Written request :: Substitute "Where can I find" for every "Where is" in the records below, and give them back with nothing else changed.

Listing ::
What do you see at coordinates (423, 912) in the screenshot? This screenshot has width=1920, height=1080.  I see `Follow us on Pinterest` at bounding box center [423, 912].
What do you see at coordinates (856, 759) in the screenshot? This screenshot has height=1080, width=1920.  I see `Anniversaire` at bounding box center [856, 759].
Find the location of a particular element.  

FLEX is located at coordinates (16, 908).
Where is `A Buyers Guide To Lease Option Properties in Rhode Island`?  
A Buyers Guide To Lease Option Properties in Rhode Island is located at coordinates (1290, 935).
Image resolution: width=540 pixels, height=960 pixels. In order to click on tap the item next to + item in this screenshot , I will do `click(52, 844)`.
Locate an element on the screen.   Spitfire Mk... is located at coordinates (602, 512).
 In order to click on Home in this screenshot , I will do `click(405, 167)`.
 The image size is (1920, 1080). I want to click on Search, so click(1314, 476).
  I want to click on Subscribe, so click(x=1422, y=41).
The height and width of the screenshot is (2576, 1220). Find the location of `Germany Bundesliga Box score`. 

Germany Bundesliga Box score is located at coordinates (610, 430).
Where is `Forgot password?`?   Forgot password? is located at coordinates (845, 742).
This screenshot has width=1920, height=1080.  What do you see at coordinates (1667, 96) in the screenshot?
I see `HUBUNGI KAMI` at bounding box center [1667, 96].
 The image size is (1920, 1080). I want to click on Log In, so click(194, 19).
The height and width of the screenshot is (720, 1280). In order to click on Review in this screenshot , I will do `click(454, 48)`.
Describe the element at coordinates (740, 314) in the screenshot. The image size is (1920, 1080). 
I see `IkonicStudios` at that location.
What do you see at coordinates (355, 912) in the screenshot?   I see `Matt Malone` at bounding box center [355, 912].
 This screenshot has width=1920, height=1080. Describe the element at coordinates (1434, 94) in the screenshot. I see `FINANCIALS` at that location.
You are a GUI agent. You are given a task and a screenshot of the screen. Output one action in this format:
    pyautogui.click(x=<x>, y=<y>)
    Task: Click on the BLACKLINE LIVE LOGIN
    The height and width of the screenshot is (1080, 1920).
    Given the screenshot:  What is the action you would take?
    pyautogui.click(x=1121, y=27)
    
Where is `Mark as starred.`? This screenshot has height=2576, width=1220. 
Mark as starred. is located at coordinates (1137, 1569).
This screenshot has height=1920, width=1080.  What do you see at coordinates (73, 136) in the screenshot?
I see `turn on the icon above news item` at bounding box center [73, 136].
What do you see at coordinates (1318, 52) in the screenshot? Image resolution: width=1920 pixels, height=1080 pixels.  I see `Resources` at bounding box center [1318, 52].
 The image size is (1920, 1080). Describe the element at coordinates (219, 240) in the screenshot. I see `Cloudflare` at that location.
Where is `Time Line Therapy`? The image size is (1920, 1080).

Response for this exercise ::
What do you see at coordinates (423, 912) in the screenshot? This screenshot has width=1920, height=1080.  I see `Follow us on Pinterest` at bounding box center [423, 912].
What do you see at coordinates (856, 759) in the screenshot? This screenshot has height=1080, width=1920.  I see `Anniversaire` at bounding box center [856, 759].
Find the location of a particular element.  

FLEX is located at coordinates (16, 908).
Where can I find `A Buyers Guide To Lease Option Properties in Rhode Island`?  
A Buyers Guide To Lease Option Properties in Rhode Island is located at coordinates (1290, 935).
Image resolution: width=540 pixels, height=960 pixels. In order to click on tap the item next to + item in this screenshot , I will do `click(52, 844)`.
Locate an element on the screen.   Spitfire Mk... is located at coordinates (602, 512).
 In order to click on Home in this screenshot , I will do `click(405, 167)`.
 The image size is (1920, 1080). I want to click on Search, so click(1314, 476).
  I want to click on Subscribe, so click(x=1422, y=41).
The height and width of the screenshot is (2576, 1220). Find the location of `Germany Bundesliga Box score`. 

Germany Bundesliga Box score is located at coordinates (610, 430).
Where can I find `Forgot password?`?   Forgot password? is located at coordinates (845, 742).
This screenshot has width=1920, height=1080.  What do you see at coordinates (1667, 96) in the screenshot?
I see `HUBUNGI KAMI` at bounding box center [1667, 96].
 The image size is (1920, 1080). I want to click on Log In, so click(194, 19).
The height and width of the screenshot is (720, 1280). In order to click on Review in this screenshot , I will do `click(454, 48)`.
Describe the element at coordinates (740, 314) in the screenshot. The image size is (1920, 1080). 
I see `IkonicStudios` at that location.
What do you see at coordinates (355, 912) in the screenshot?   I see `Matt Malone` at bounding box center [355, 912].
 This screenshot has width=1920, height=1080. Describe the element at coordinates (1434, 94) in the screenshot. I see `FINANCIALS` at that location.
You are a GUI agent. You are given a task and a screenshot of the screen. Output one action in this format:
    pyautogui.click(x=<x>, y=<y>)
    Task: Click on the BLACKLINE LIVE LOGIN
    The height and width of the screenshot is (1080, 1920).
    Given the screenshot:  What is the action you would take?
    pyautogui.click(x=1121, y=27)
    
Where can I find `Mark as starred.`? This screenshot has height=2576, width=1220. 
Mark as starred. is located at coordinates (1137, 1569).
This screenshot has height=1920, width=1080.  What do you see at coordinates (73, 136) in the screenshot?
I see `turn on the icon above news item` at bounding box center [73, 136].
What do you see at coordinates (1318, 52) in the screenshot? Image resolution: width=1920 pixels, height=1080 pixels.  I see `Resources` at bounding box center [1318, 52].
 The image size is (1920, 1080). Describe the element at coordinates (219, 240) in the screenshot. I see `Cloudflare` at that location.
Where can I find `Time Line Therapy`? The image size is (1920, 1080).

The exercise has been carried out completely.